Considerado anda infeliz. Tem razões de sobra para isso. A namorada o deixou, foi dispensado do cargo em comissão que tinha em uma Prefeitura tucana do interior, a mãe anda com síndrome do pânico e a avó, dona Nildinha, único apoio que tem, está em um relacionamento “sério” com Zé Fumacê.
Ele apareceu no bar e restaurante do Clóvis “Gabi” trajando uma bermuda cor de rosa, pra lá de surrada, uma camiseta preta em estado de aposentadoria, sandálias japonesas e a barba por fazer.
A primeira pessoa que encontra logo na entrada foi o “Ôio de Kombi”. que estava curtindo os prazeres do seu cigarro Carlton. – Meu garoto, lhe estimo, gosto e quero bem, mas passou um Jeep por cima de você?
Considerado fez que não entendeu a pergunta e partiu para “a mesa da diretoria”, onde outros amigos estavam reunidos, sob a batuta do líder Davan Tonelada. Mal cumprimentou os companheiros da mesa e pediu uma vodka com uma pimenta dedo de moça dentro do copo. A turma ficou assustada. De olhos tão arregalados pareciam todos da família de “Ôio de Kombi”.
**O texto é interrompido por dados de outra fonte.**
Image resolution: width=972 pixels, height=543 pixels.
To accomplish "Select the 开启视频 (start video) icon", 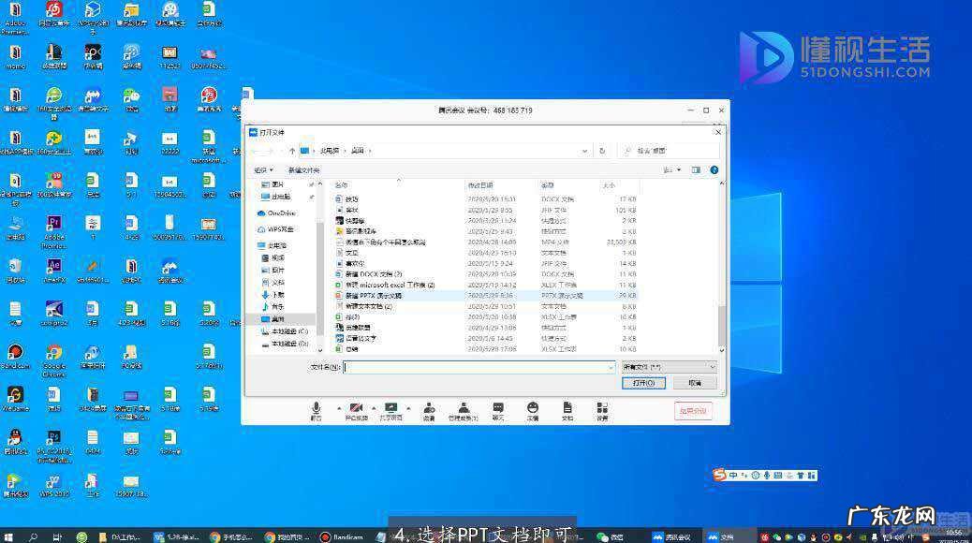I will tap(355, 405).
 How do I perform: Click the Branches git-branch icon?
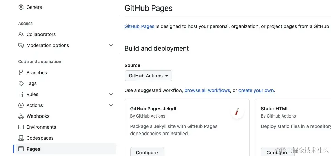[x=21, y=73]
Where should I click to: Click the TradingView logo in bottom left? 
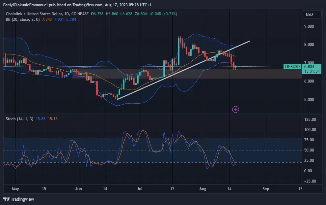tap(19, 199)
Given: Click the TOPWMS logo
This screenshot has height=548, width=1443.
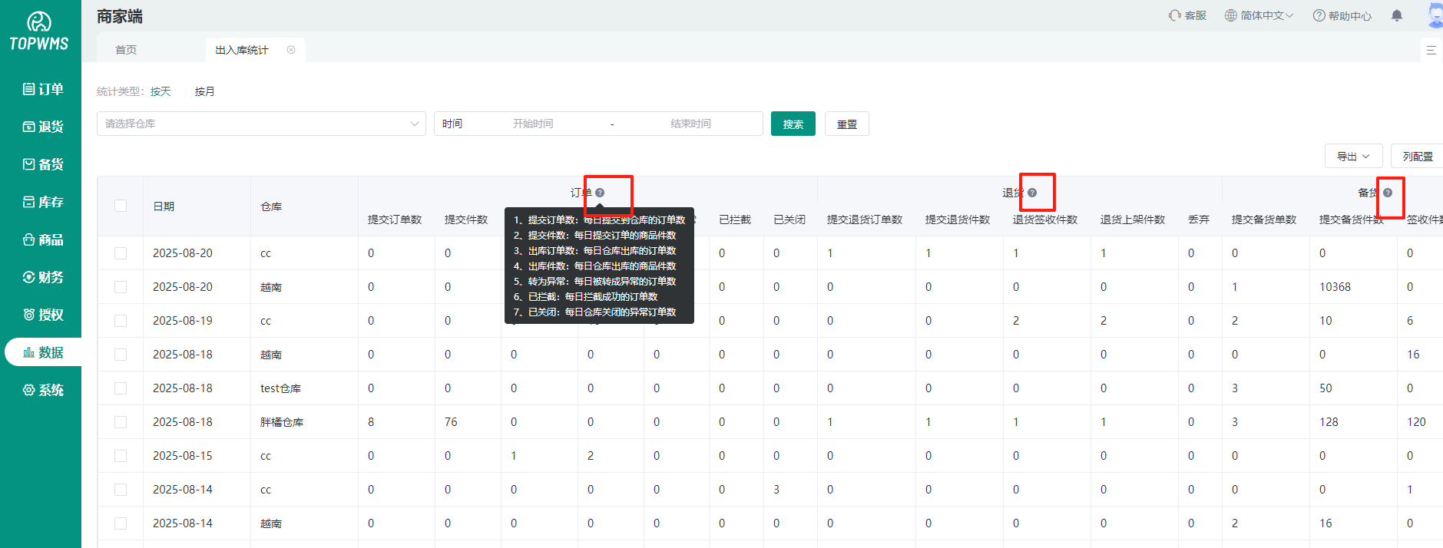Looking at the screenshot, I should [x=39, y=32].
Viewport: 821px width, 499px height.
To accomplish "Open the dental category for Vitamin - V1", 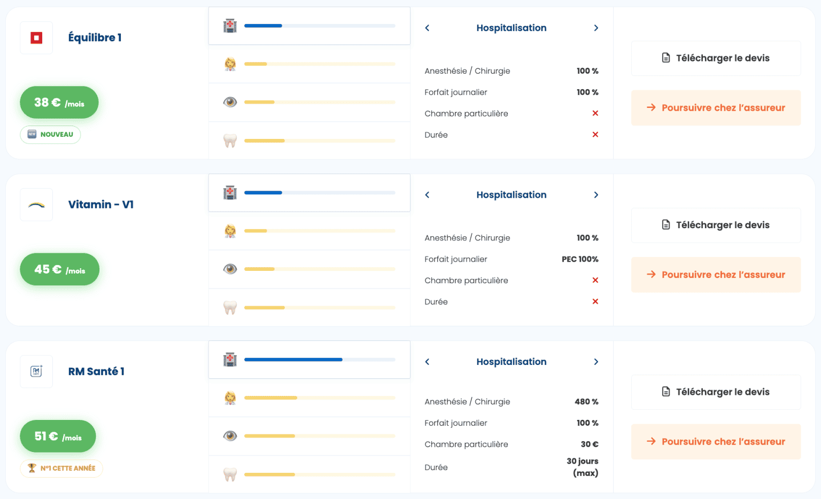I will tap(229, 307).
-Vodka com pimenta vermelha. O senhor tomou esse drink na Europa magistrado? – Perguntou Davan.
-Não. Esse daí deve ser drink de petista vagabundo. -Disse o juiz alisando a vasta cabeleira.
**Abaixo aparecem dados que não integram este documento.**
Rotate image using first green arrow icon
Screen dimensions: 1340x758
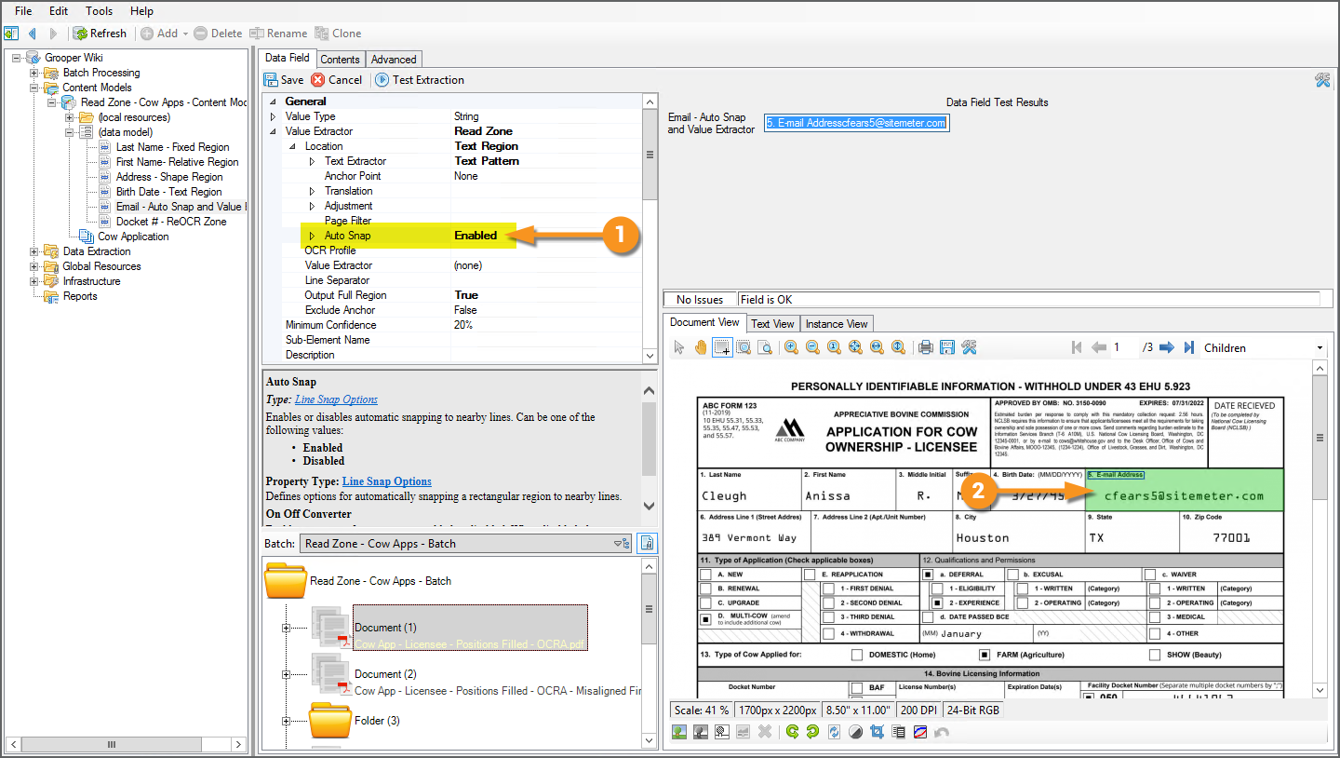[x=793, y=732]
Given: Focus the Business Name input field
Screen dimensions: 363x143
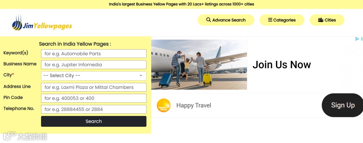Looking at the screenshot, I should click(x=94, y=65).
-Tenha calma, Dr juiz. Deixe o garoto, ele deve estar com problemas. – Ponderou o Pastor.
Considerado tomou o trago de uma lapada só. Em seguida puxou a pimenta do fundo do copo e mastigou, ante as caras assustadas dos companheiros de farra.
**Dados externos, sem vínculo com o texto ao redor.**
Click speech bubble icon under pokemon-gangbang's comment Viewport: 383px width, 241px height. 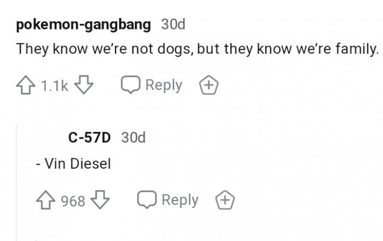131,86
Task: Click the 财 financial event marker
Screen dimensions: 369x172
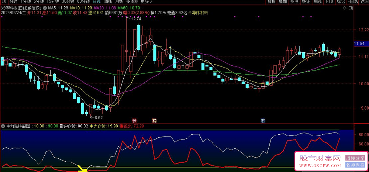Action: pyautogui.click(x=262, y=120)
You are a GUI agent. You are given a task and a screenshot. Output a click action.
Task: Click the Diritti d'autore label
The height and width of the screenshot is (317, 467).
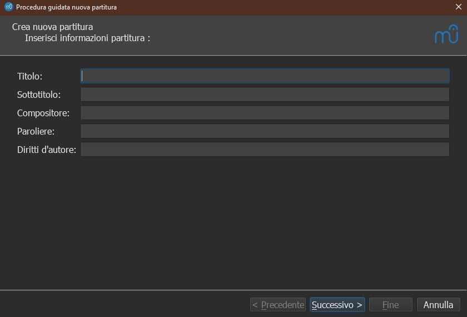pos(47,150)
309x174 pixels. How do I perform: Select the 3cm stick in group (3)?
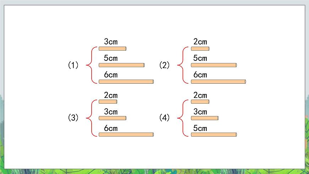pos(113,118)
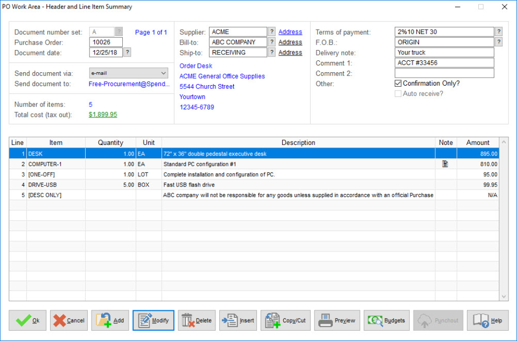517x341 pixels.
Task: Click the Terms of payment lookup button
Action: 500,31
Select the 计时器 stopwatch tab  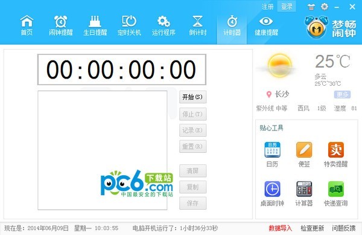point(232,25)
Padrasto do Batoré, Silvio Paizinho alisou a cabeça do jovem Considerado e perguntou o que estava acontecendo. – A gente sabe que você sempre foi estranho, mas desse jeito você deixa todos nós preocupados. O que está havendo?
Logo após pedir outra dose idêntica ao Gabi, Considerado contou aos amigos que sua vida estava pelo avesso. Os insucessos pareciam contínuos. A tese dele é que precisaria fazer uma revolução interna no organismo, para poder assimilar direito os acontecimentos.
-Eu não disse que isso era coisa de comunista. Lá vem ele com essa história de revolução.
-Não é nada disso, Dr. Magistrado. Eu quero mais é queimar os fluidos negativos do meu interior, fazer do meu estômago um braseiro de carvão para depois recomeçar das cinzas.
-Se não morrer antes, né Considerado? – Advertiu o Pastor.
-O problema dele é o carvão. – Provocou o Batoré.
E de fato. A mãe, a namorada, o desemprego, a falta de dinheiro, enfim, tudo isso ele absorveria com naturalidade e partiria para a superação. Mas, o fato de dona Nildinha está de caso com Zé Fumacê, o rei do carvão, ele não conseguiu administrar. O Carvão é uma “boate” na Levada, em Maceió, onde o Fumacê tem ido com a avó do Considerado nos fins de semana para altas farras. Louco para saber das histórias, Silvio Paizinho pergunta:
-É verdade essa história de sua avó com o Zé Fumacê?
-A minha avó endoidou Dr. Silvio…
-Mas ela está se divertindo…
-O senhor acharia bom se a sua avó estivesse se divertindo num puteiro?
– Mas ela está acompanhada pelo namorado…
-Namorado que se preza leva a namorada para o Maria Antonieta não para um inferninho na Levada…
-Mas você falou com ela?
-Não adianta nada. O Fumacê virou a cabeça dela.
-Como assim?
-Dia da estreia do Brasil na Copa, ele foi buscá-la em casa para assistirem ao jogo juntos.
-Você foi com eles?
-Fiquei morto. Minha avó saiu de shortinho tipo pijama branco, uma camiseta de alças com a estampa da bandeira do Brasil e eu me revoltei.
-Por quê?
-Na bandeira, no lugar de ordem e progresso, estava escrito: Ordem e Fumacê no Carvão.